Excerpts from a dataset:
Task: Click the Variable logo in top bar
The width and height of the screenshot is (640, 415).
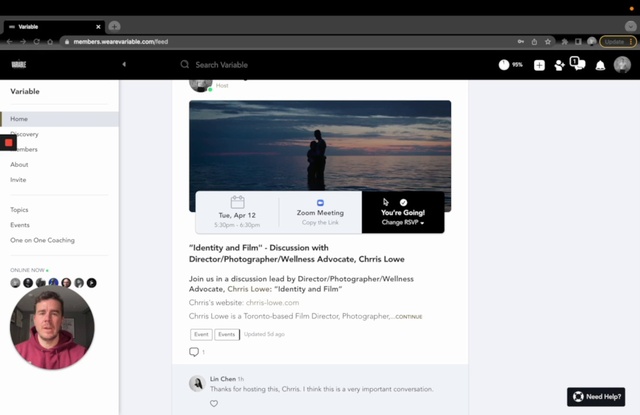Action: 18,64
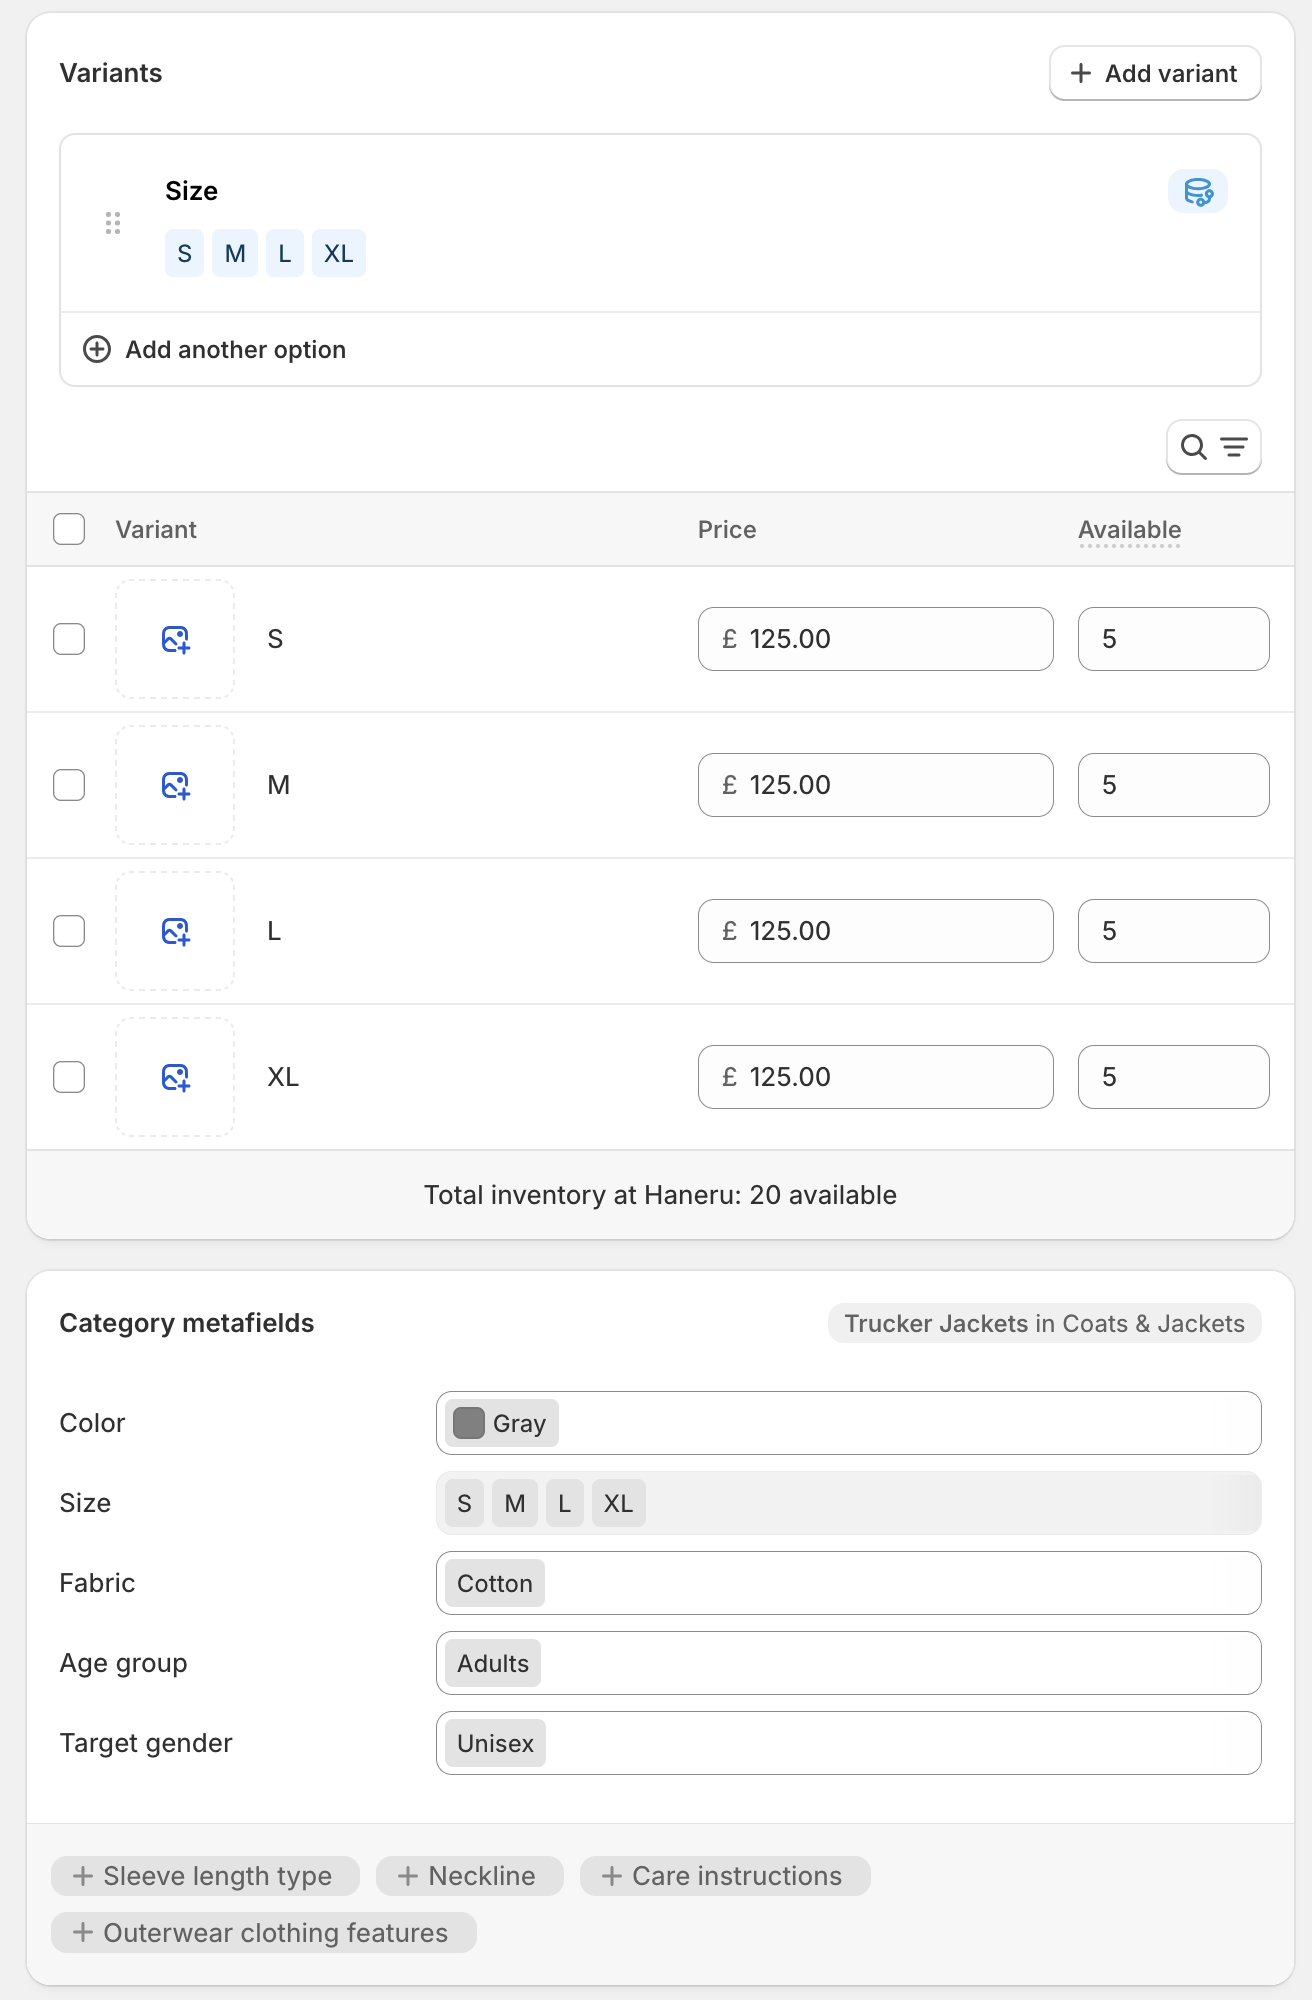The height and width of the screenshot is (2000, 1312).
Task: Click the Available column header
Action: point(1129,529)
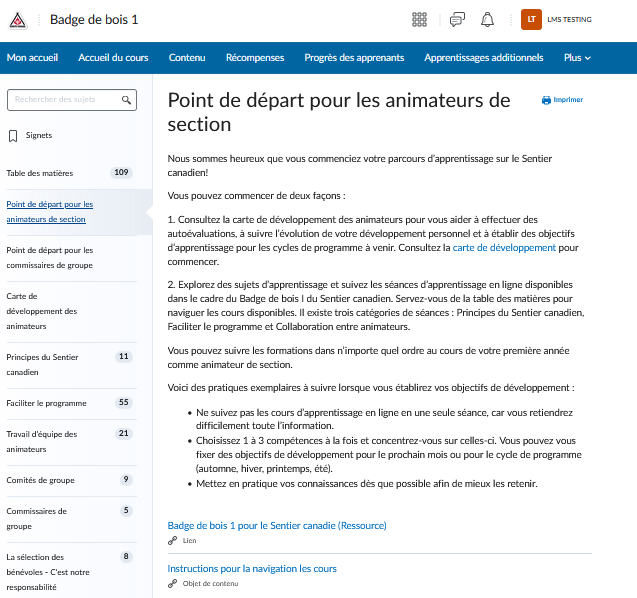Open Table des matières section

(x=40, y=173)
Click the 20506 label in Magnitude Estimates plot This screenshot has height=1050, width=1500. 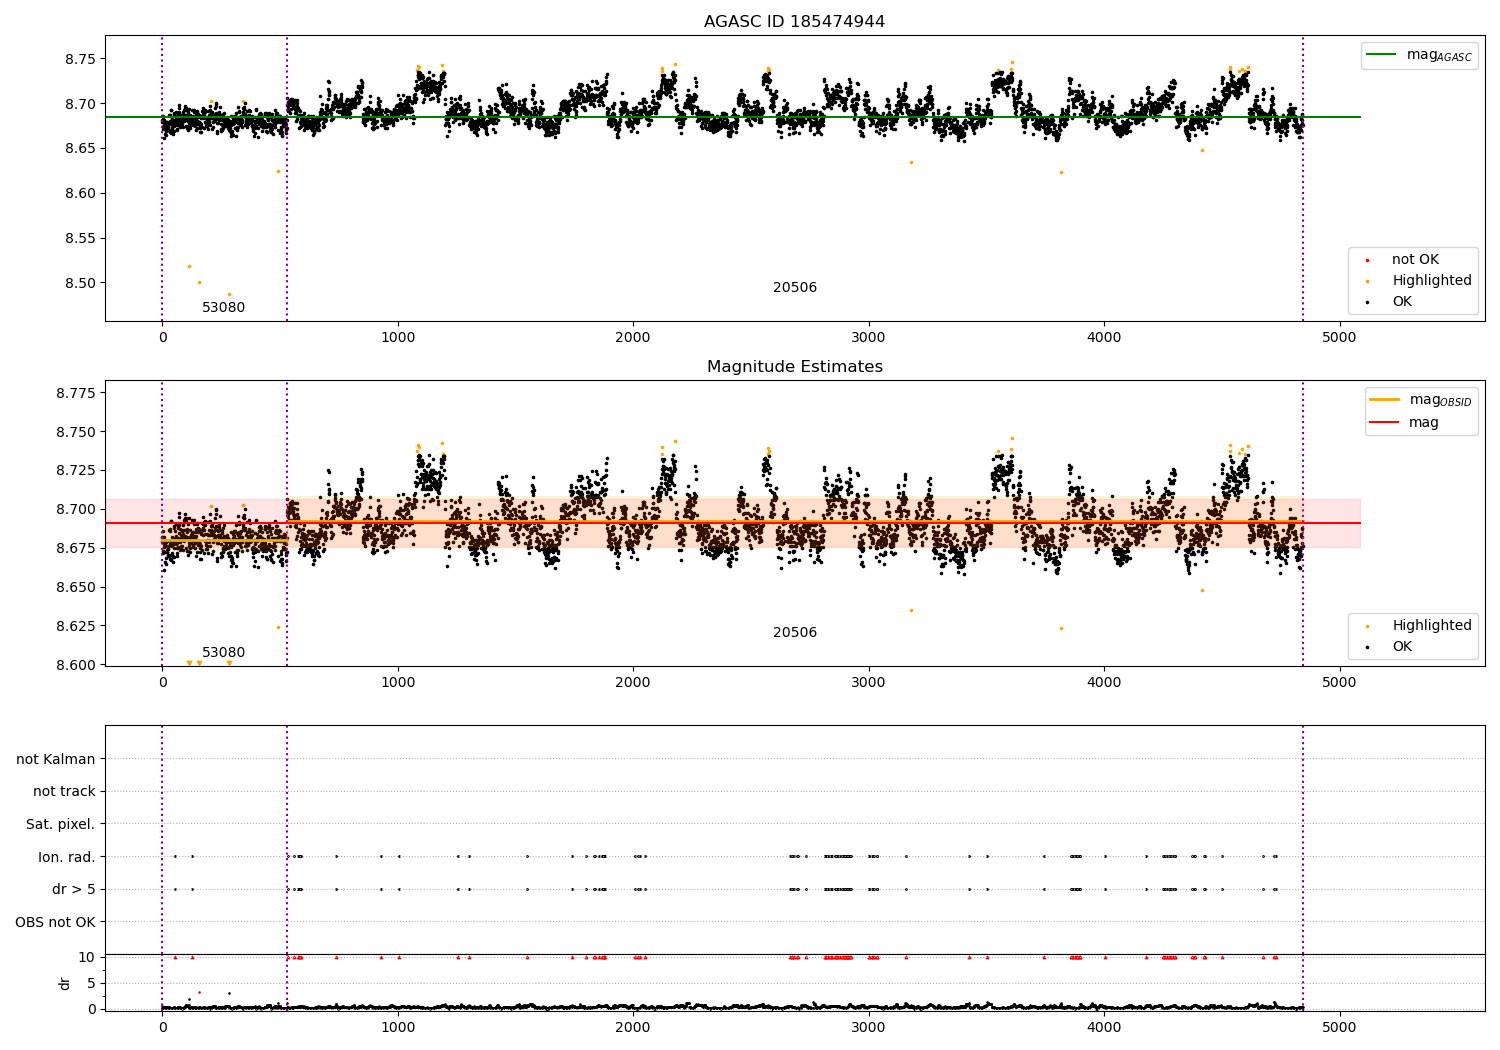794,633
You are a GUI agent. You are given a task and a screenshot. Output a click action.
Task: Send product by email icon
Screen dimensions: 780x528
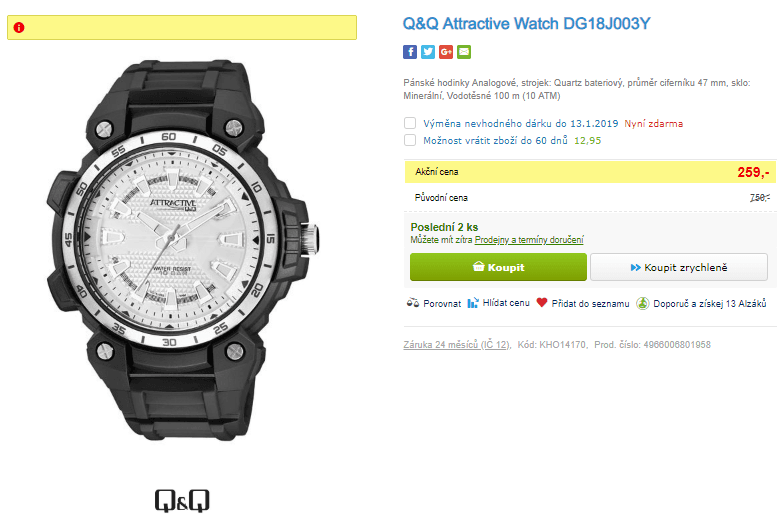point(464,52)
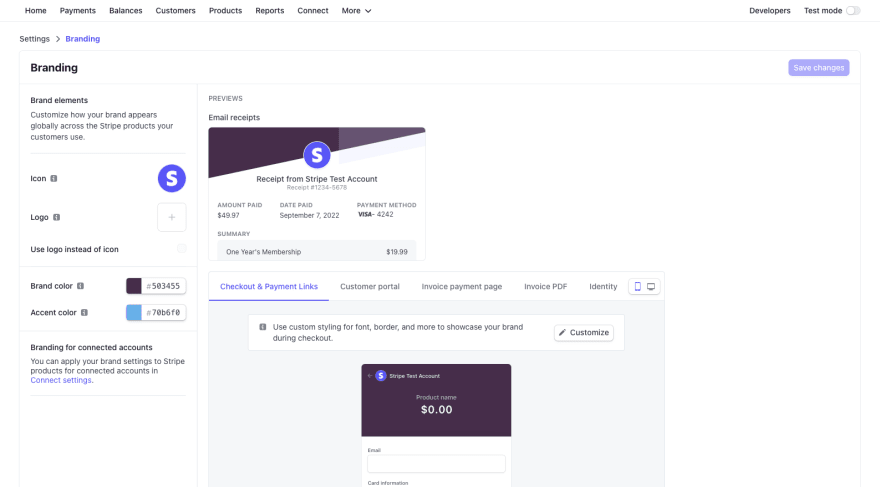Click the info icon next to Icon label

point(54,178)
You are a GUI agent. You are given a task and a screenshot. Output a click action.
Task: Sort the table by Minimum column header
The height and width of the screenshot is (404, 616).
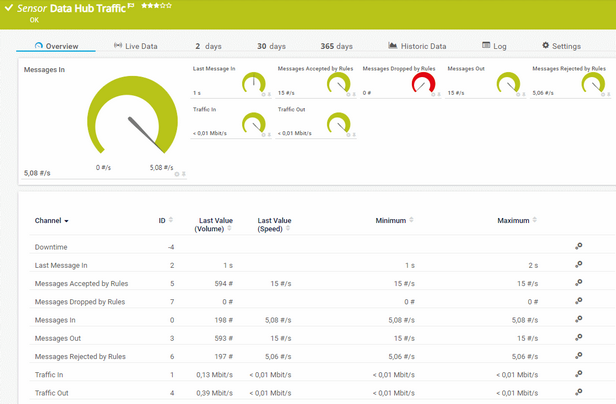tap(393, 220)
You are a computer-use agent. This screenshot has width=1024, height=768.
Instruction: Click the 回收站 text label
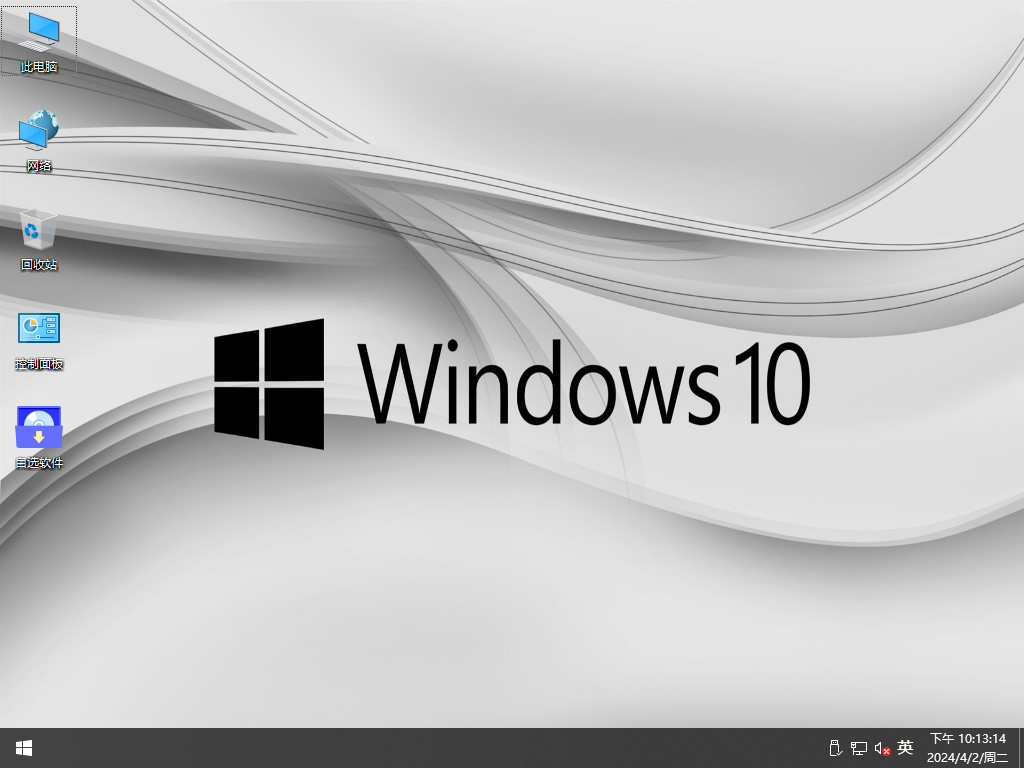[x=39, y=265]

## WORK ORDER
Reproduce verbatim, and only, the lines starting at the one that contains "Screen dimensions: 780x528" and ending with the final line of the records; leave out the pictures.

## ANSWER BOX
Screen dimensions: 780x528
point(464,52)
Click the info icon next to Icon label

point(54,178)
You are a GUI agent. You are given a task and a screenshot. Output a click action.
Task: Sort the table by Minimum column header
The height and width of the screenshot is (404, 616).
tap(393, 220)
You are a computer-use agent. This screenshot has width=1024, height=768.
Instruction: Click the 回收站 text label
[x=39, y=265]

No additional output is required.